(Stored items)
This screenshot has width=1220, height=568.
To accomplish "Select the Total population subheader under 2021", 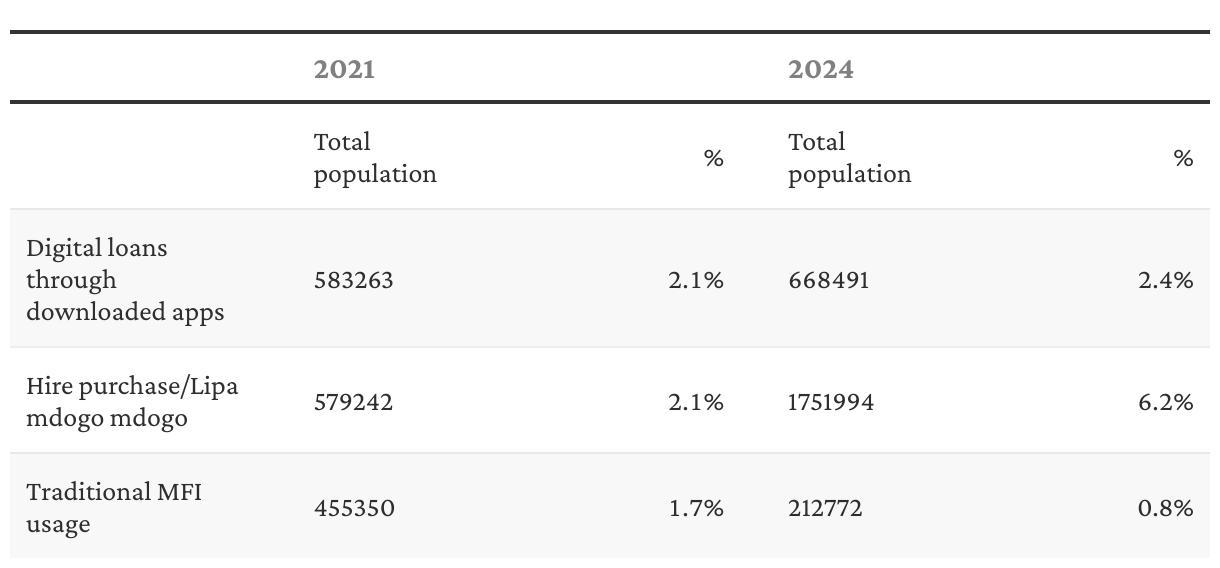I will click(375, 158).
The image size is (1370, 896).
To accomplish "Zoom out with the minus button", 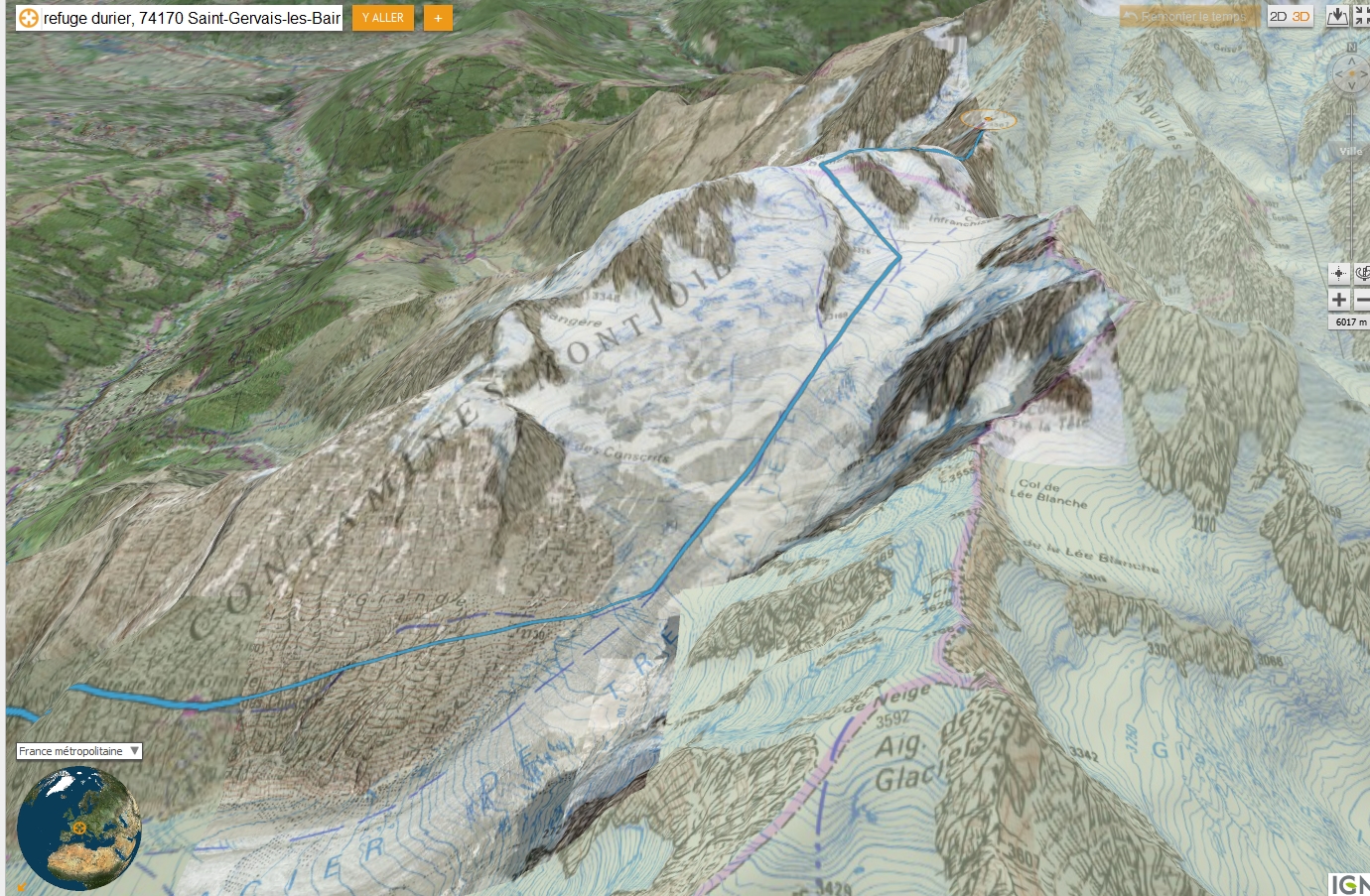I will (1362, 300).
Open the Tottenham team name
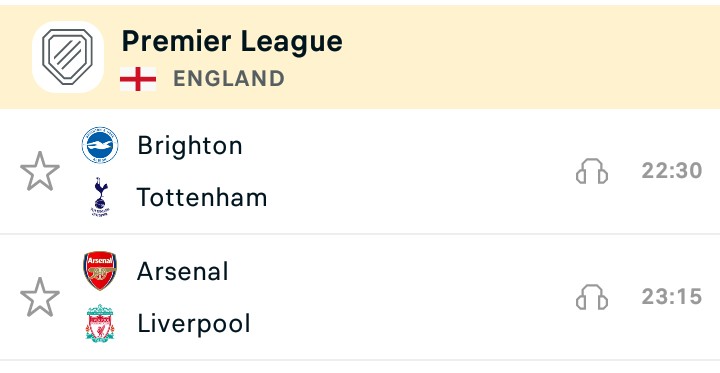This screenshot has width=720, height=373. point(202,198)
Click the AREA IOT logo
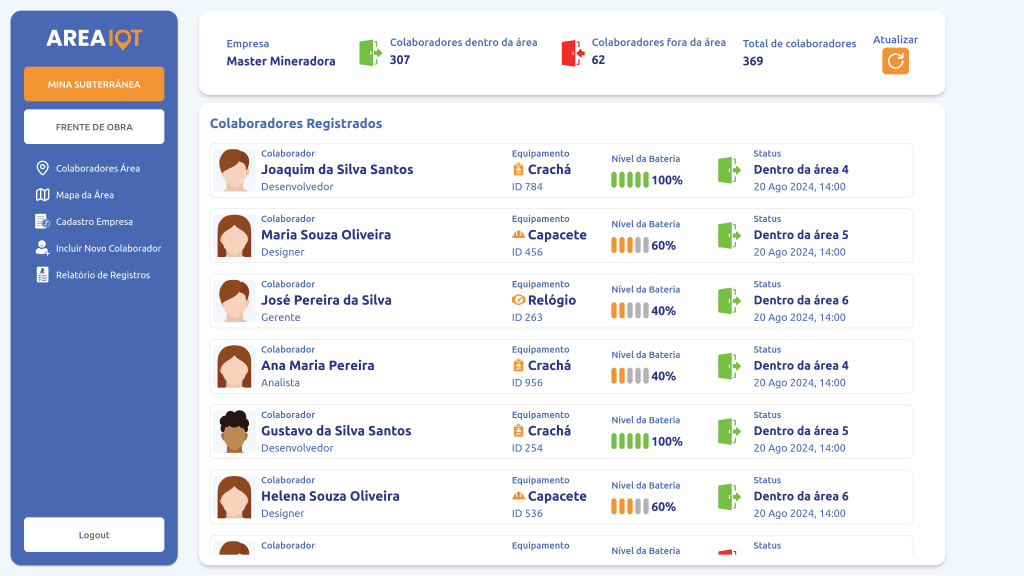The width and height of the screenshot is (1024, 576). pyautogui.click(x=94, y=38)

## Assignment
Your reply should hold only the lines running from the one with "Open the Tottenham team name" to the end of the data above, set down exactly, pictures omitted.

## Response area
Open the Tottenham team name
This screenshot has width=720, height=373. point(202,198)
Click the AREA IOT logo
The width and height of the screenshot is (1024, 576). pyautogui.click(x=94, y=38)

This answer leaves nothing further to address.